The Coriolis force is an imaginary (but convincing) sideways shove. You imagine you feel it when you walk around on a spinning object, moving from a fast spot to a slow spot.
If you noticed I forgot to say, and vice versa, then you are quick. If you say it out loud, you are annoying. Ask your woman to slap you, to help you stop.
But I digress, probably because this Coriolis stuff is a bit abstract, since we don't spend a lot of time on spinning objects. But we could, if we wanted.
Oh wait we do, because we live on Earth. The fastest spot on Earth is the equator, which is 25,000 miles long. You traverse it in a day, over a thousand miles per hour. But your velocity drops as you move North, toward the spin axis in D.C.
One practical implication: As hot air migrates from the equator to Washington, it must slow down by 1,000 MPH, making wind and other phenomena that scientists refer to as weather.
In Gaia's Wasp, the alien invaders made their own gravity by spinning The Unexpected Finger (their spaceship.)
The Unexpected Finger's largest chamber was her aptly-named hangar, filled with hanging runabouts.
Did I say aliens invaded? If, hypothetically, that were true, it would spoil the surprise. So try to pretend you didn't notice.
If you stood at the Finger's widest point (the hangar) your feet would rest on her outer wall, farther from her axis and hence moving faster than your head.
Your feet circling the Finger faster than your head.
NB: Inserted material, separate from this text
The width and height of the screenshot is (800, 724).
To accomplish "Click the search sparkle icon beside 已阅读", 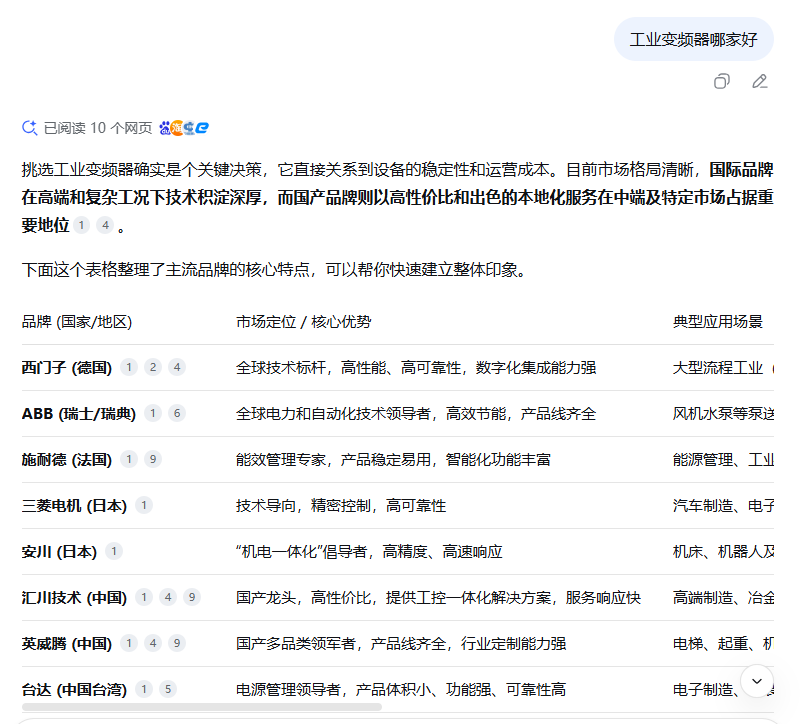I will (30, 128).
Makes me slightly dizzy.
Suppose you stood in the Finger's hangar, and your height was 2m, so your head was only 6m from her spin axis. Then your head travelled only 2π × 6m = 38m every rotation, while your feet travelled 2π × 8m = 50m. The difference is 12m per rotation or 2.5m/s.
So if your head fell off your neck, it would pretend to accelerate sideways by 2.5 m/s on its way to your feet, and would bounce across the floor some distance.
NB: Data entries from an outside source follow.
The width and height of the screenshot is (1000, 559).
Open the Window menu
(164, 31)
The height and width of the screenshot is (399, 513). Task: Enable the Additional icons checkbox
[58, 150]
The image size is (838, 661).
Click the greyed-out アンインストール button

In reality, your head would pick up hardly any sideways speed until it hit the faster-moving floor. This is the problem, and is called the Coriolis force. Named, one presumes, for some guy with an interesting name and some spare time.
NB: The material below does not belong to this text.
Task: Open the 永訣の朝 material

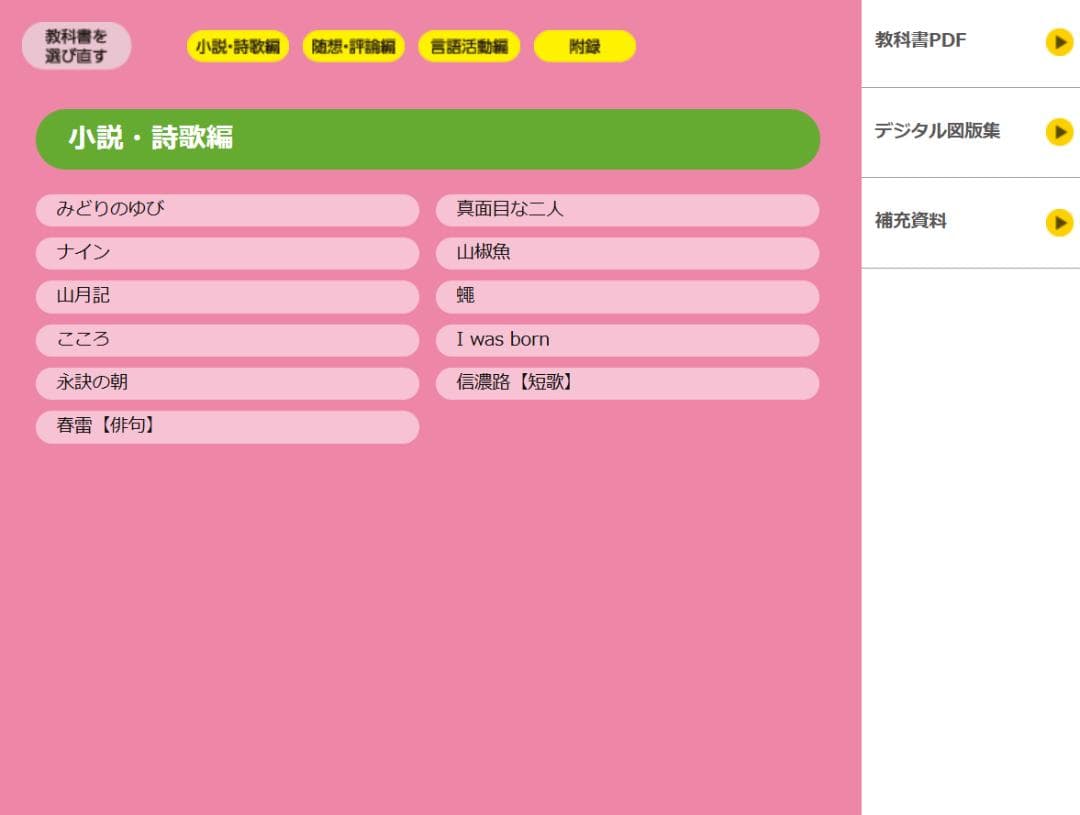Action: 227,383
For comparison, on Earth, 2.5 m/s is the speed you pick up from falling one foot, which is more than a head.
The Finger's hangar was filled with hanging runabouts. They were taller than you, so they had more reason to worry about Coriolis.
The typical runabout was 6m long, hanging vertically with its nose only 2m from the spin axis. As the Finger rotated, it carried the runabout's nose around a circle of radius 2m. Each rotation carried the nose 2π × 2m = 12.5m in five seconds, so the nose moved constantly sideways at 2.5 m/s.
The runabout hung above its launch hatch, ready to drop through. The hatch was on the Finger's perimeter, a circle of radius 8m, so the Finger's rotation carried the launch hatch sideways 2π × 8m = 50m every five seconds, or 10 m/s.
If the runabout were centered above the hatch and dropped, the speed difference between the 2.5 m/s nose and the 10 m/s hatchway would be hilarious.
Wait, the runabouts were only 6m long? Can something that small carry enough fuel to fly back and forth from orbit?